Ce fragile succès de l'émissaire spécial de l'OTAN, Pieter Feith, ne doit pas masquer le fait que les négociations sont au point mort. Les positions de l'UÇPMB semblent inconciliables avec le plan de paix proposé par Belgrade, avec l'aval de la communauté internationale. Alors que les représentants politiques albanais modérés du sud de la Serbie se taisent et laissent parler la guérilla, celle-ci semble jouer sur le temps. Les combats se développent en effet en Macédoine, renforçant le caractère régional de la crise. A l'inverse, Belgrade compte sur les soutiens internationaux qui se multiplient pour essayer de désamorcer au plus vite la crise.
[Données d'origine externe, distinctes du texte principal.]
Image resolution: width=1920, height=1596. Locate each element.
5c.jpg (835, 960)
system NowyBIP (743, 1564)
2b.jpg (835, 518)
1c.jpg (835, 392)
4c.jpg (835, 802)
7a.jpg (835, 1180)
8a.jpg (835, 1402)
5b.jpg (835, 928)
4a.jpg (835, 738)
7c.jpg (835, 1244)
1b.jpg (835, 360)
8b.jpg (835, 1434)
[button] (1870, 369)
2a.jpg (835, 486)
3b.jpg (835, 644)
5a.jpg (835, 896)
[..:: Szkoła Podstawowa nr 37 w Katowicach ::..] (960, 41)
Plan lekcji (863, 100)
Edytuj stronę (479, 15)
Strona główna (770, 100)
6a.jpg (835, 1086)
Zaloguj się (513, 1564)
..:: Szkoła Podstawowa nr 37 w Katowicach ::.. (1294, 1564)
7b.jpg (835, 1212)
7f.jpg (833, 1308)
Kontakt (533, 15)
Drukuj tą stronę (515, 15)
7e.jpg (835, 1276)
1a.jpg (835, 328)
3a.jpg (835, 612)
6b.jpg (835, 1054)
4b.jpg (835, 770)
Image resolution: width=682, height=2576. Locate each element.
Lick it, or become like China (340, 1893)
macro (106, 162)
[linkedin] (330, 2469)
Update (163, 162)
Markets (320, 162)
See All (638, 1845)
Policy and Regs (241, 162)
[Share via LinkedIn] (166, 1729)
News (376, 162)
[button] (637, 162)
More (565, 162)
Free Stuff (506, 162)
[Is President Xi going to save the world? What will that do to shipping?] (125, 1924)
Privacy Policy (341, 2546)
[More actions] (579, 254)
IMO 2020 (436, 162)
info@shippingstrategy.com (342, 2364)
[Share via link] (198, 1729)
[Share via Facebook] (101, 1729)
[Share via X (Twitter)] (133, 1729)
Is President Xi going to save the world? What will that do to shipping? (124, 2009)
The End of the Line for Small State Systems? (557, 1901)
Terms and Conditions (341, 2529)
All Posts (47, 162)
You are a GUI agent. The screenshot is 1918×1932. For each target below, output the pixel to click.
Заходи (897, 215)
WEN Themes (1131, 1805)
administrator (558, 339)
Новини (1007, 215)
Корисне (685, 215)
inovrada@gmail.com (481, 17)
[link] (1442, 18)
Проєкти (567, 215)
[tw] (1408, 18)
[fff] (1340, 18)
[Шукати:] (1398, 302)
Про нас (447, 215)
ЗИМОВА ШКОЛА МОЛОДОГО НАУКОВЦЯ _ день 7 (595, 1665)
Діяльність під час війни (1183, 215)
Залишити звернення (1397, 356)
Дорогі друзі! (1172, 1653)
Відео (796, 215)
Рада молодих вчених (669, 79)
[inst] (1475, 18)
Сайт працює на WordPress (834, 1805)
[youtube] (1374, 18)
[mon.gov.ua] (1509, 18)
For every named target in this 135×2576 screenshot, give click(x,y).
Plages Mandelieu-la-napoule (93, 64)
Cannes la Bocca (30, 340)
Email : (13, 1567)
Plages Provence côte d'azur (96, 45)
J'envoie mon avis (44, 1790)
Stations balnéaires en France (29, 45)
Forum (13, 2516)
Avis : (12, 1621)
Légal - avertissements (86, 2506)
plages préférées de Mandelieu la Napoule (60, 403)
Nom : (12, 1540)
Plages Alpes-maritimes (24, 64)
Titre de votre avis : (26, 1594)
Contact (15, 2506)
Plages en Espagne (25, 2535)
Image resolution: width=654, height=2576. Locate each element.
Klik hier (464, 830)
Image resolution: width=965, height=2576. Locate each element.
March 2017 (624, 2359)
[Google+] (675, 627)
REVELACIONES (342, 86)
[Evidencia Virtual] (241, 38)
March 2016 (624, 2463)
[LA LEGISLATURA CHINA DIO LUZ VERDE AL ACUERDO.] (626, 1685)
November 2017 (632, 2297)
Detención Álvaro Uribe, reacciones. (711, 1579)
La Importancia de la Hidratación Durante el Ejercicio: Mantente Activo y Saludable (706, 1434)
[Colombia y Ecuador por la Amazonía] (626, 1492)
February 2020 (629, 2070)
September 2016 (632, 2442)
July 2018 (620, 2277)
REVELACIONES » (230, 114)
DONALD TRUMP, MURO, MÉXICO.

Le déploiement des troupes yougoslaves devrait renforcer la sécurité de la frontière macédonienne, mais armes, munitions et combattants continuent d'arriver du Kosovo vers les guérillas albanaises. Belgrade et Skopje ne cessent d'exiger une plus grande fermeté de la part des troupes internationales déployées dans la province, mais la KFOR semble bien en peine de faire face aux défis posés par ces guérillas. Le premier ministre serbe, Zoran Djindjic, a eu des mots très durs, dimanche, pour dénoncer l'attitude internationale, estimant que «la KFOR se trouve face à une situation où le bébé dont elle avait pris soin commence maintenant à mordre». Pour lui, «les forces internationales doivent réaliser qu'elles devront choisir entre la confrontation avec l'extrémisme albanophone ou la défaite… et l'humiliation».